What you have to do. Within this material, state how many lines include the string "Switch". Reply with the number only.

"""

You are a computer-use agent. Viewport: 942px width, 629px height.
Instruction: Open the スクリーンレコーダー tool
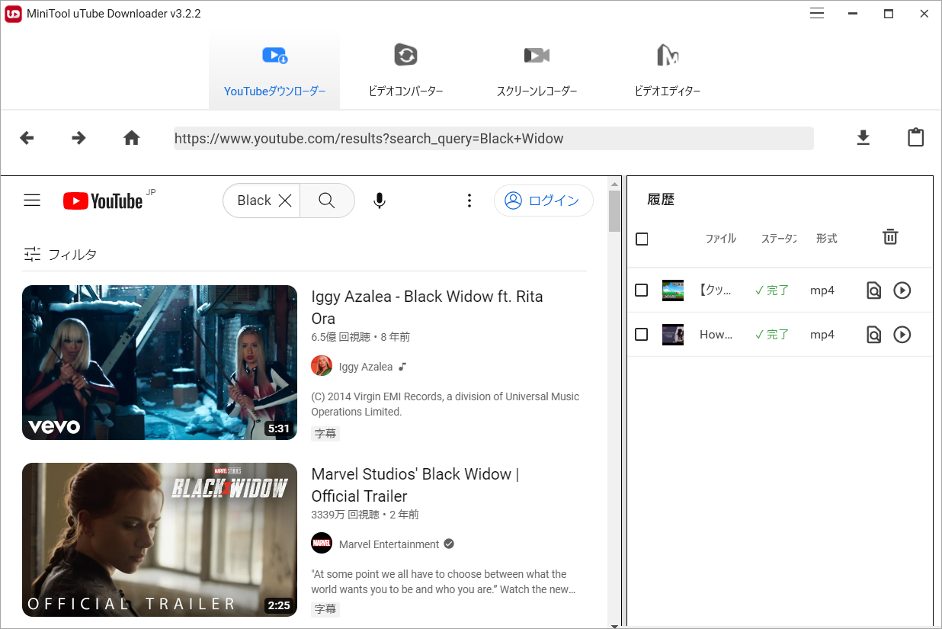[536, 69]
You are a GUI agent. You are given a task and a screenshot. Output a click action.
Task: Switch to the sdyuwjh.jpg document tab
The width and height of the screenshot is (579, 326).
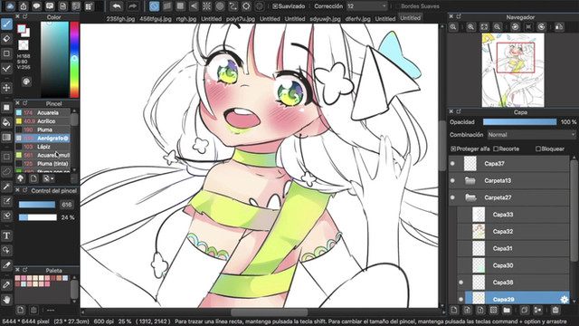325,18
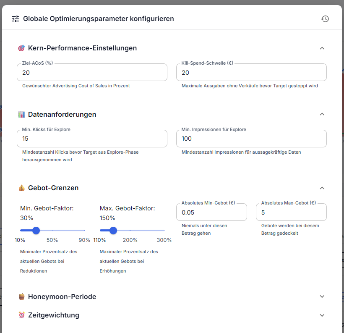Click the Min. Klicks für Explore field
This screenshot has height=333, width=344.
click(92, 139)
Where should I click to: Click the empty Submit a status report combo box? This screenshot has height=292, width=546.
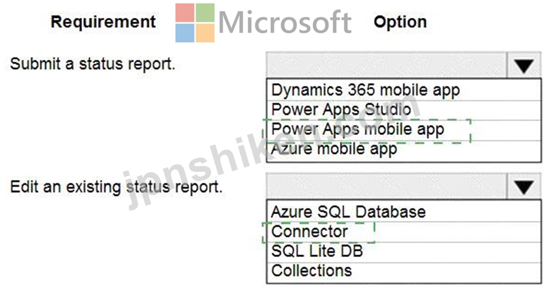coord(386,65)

"""
"""

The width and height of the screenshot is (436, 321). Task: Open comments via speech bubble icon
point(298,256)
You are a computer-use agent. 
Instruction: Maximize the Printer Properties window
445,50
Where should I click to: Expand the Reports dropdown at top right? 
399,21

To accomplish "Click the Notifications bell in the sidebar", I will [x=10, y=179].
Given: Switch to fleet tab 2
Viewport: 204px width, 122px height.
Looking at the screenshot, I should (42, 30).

"""
"""

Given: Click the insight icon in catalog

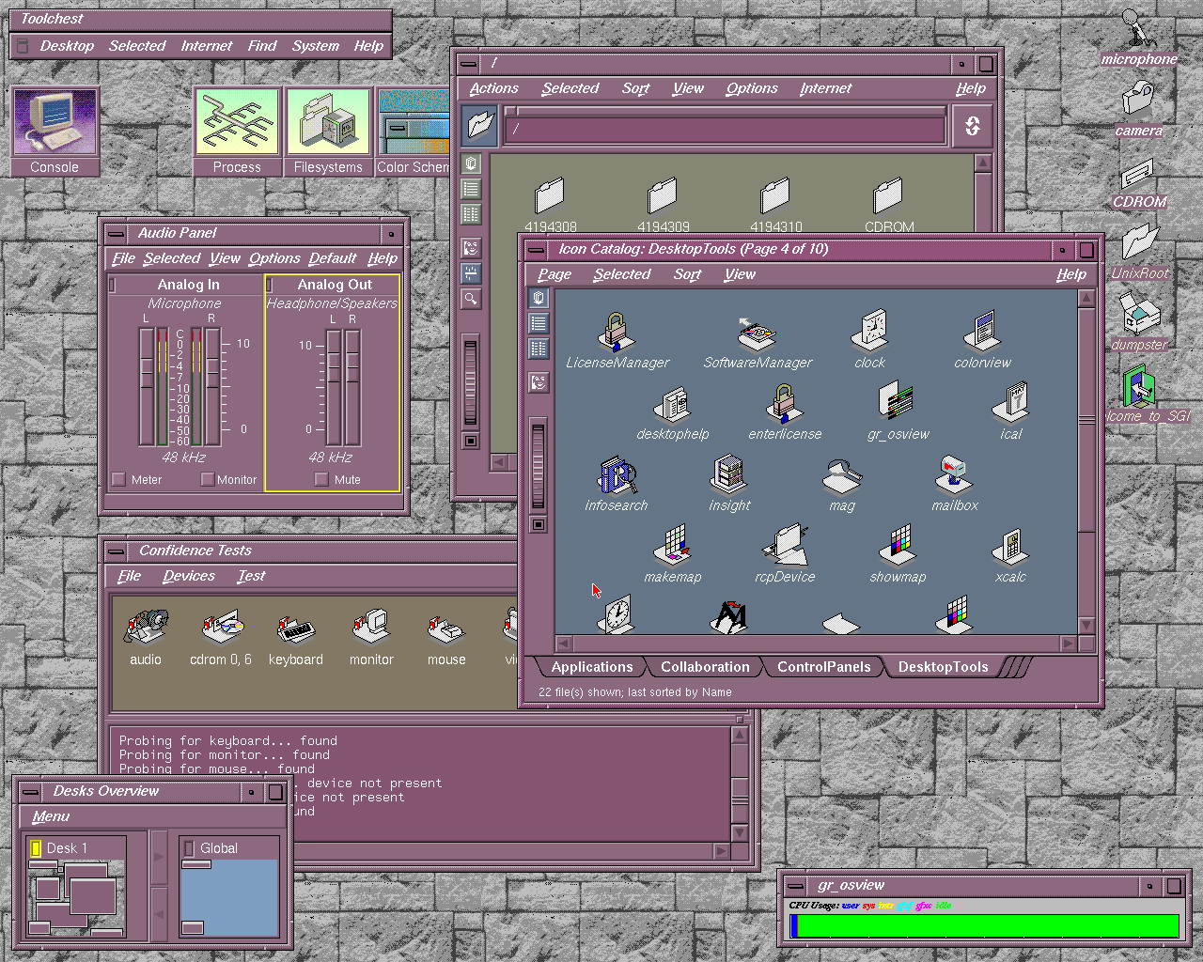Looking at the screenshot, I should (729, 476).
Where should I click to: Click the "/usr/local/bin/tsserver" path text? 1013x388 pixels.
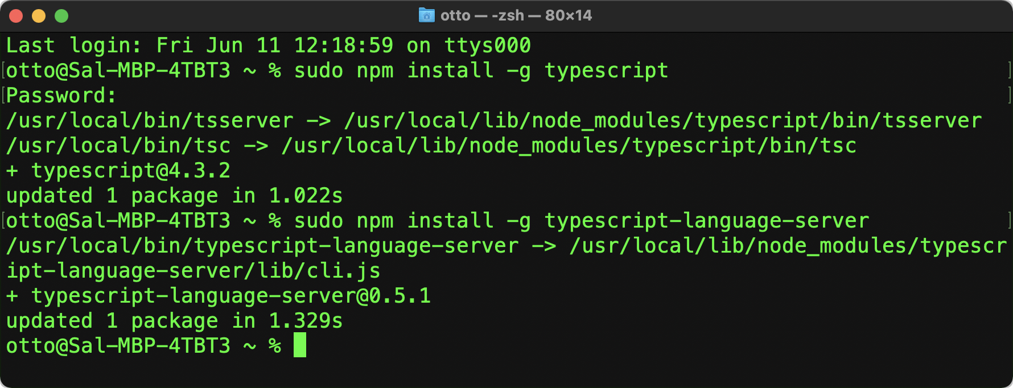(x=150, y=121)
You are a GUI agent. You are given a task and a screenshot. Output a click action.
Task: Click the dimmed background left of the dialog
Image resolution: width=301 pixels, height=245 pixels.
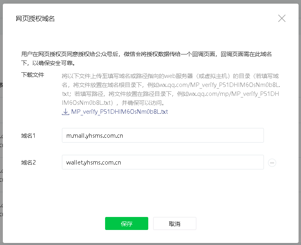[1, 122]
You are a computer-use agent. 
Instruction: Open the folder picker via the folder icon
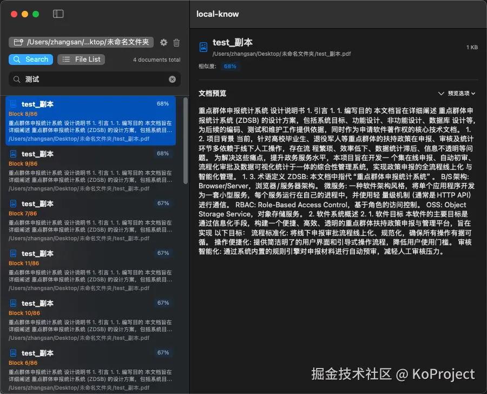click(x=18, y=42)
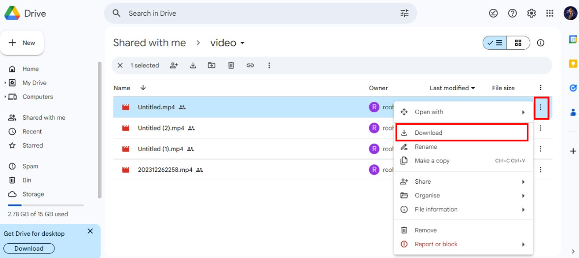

"""

Answer box. 2